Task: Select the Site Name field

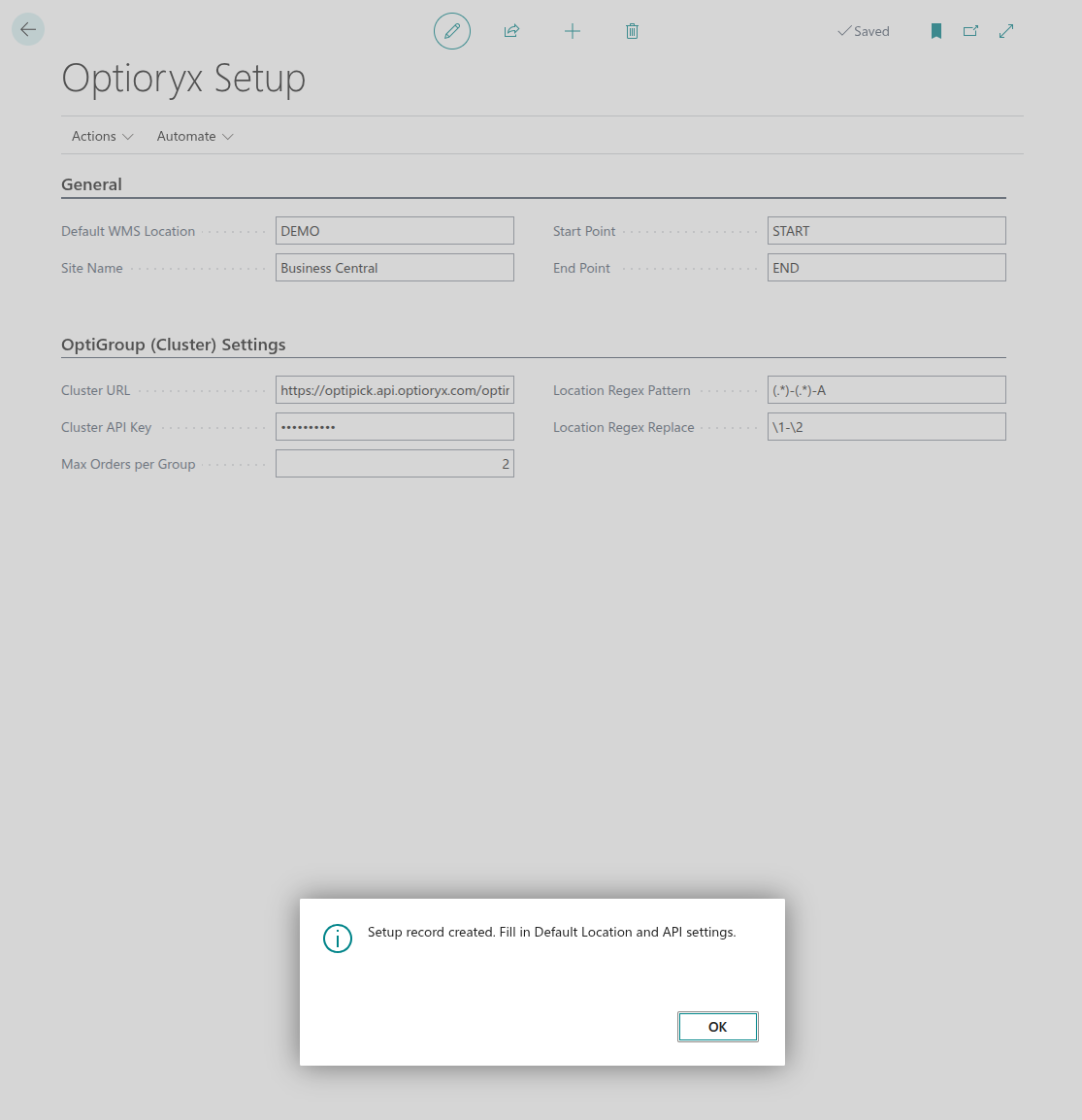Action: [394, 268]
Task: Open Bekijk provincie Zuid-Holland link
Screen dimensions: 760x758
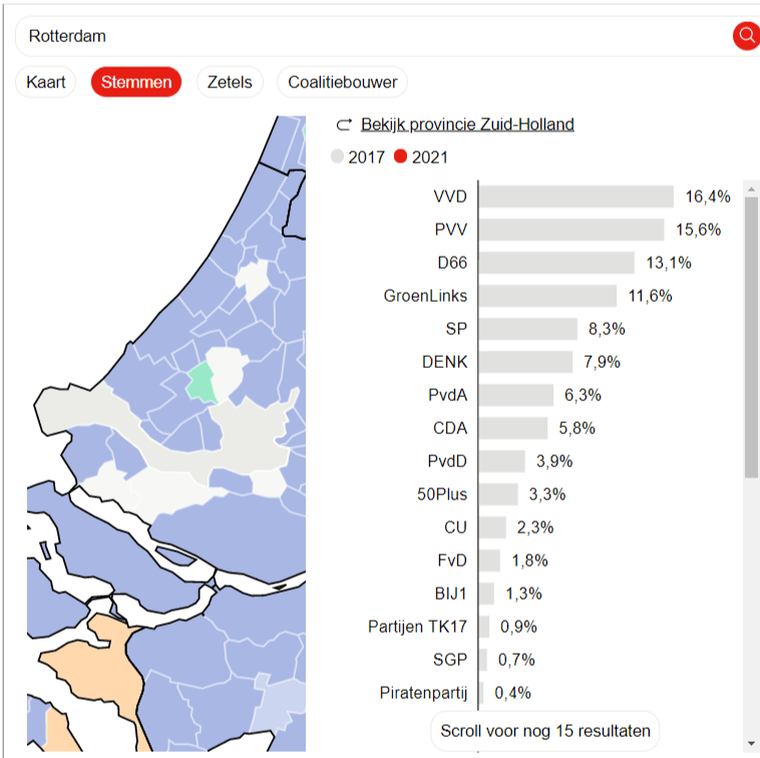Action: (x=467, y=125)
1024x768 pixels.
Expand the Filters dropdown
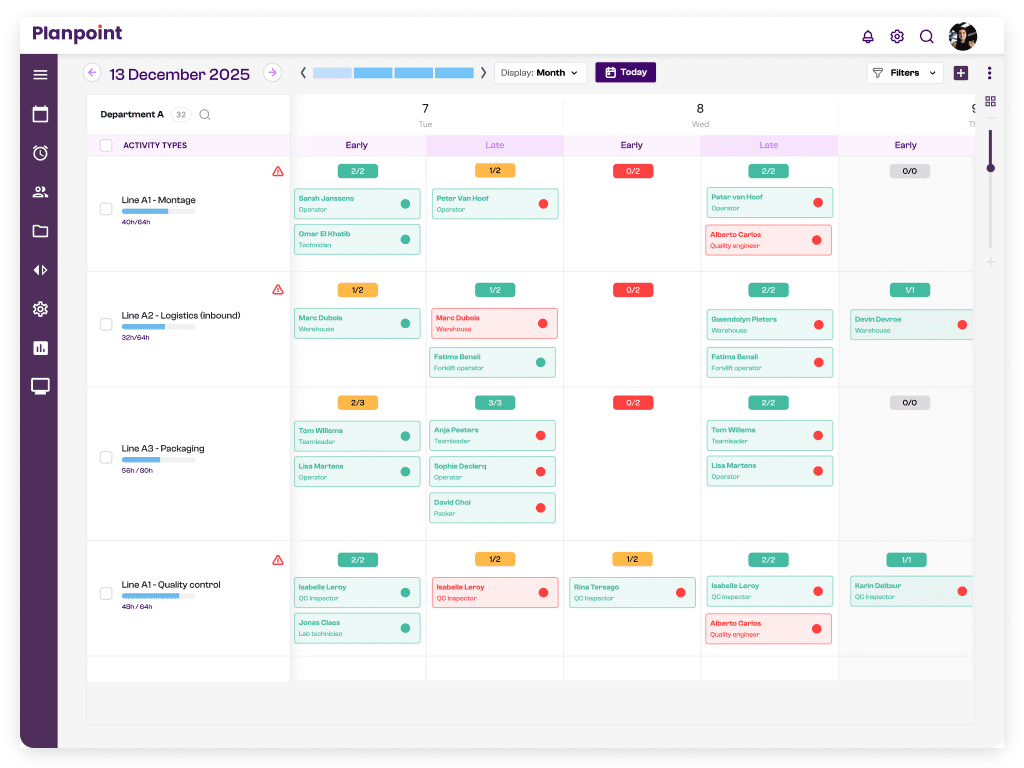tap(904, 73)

···

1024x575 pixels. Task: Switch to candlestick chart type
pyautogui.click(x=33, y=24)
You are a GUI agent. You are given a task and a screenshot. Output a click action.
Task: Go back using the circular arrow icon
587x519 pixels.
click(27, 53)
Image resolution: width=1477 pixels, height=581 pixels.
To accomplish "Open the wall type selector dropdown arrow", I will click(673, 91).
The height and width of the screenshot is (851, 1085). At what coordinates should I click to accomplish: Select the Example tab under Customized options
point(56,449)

···

Assignment ::
Among the entries above, determine how many lines contain "Open", then output only that number.

Reply ::
2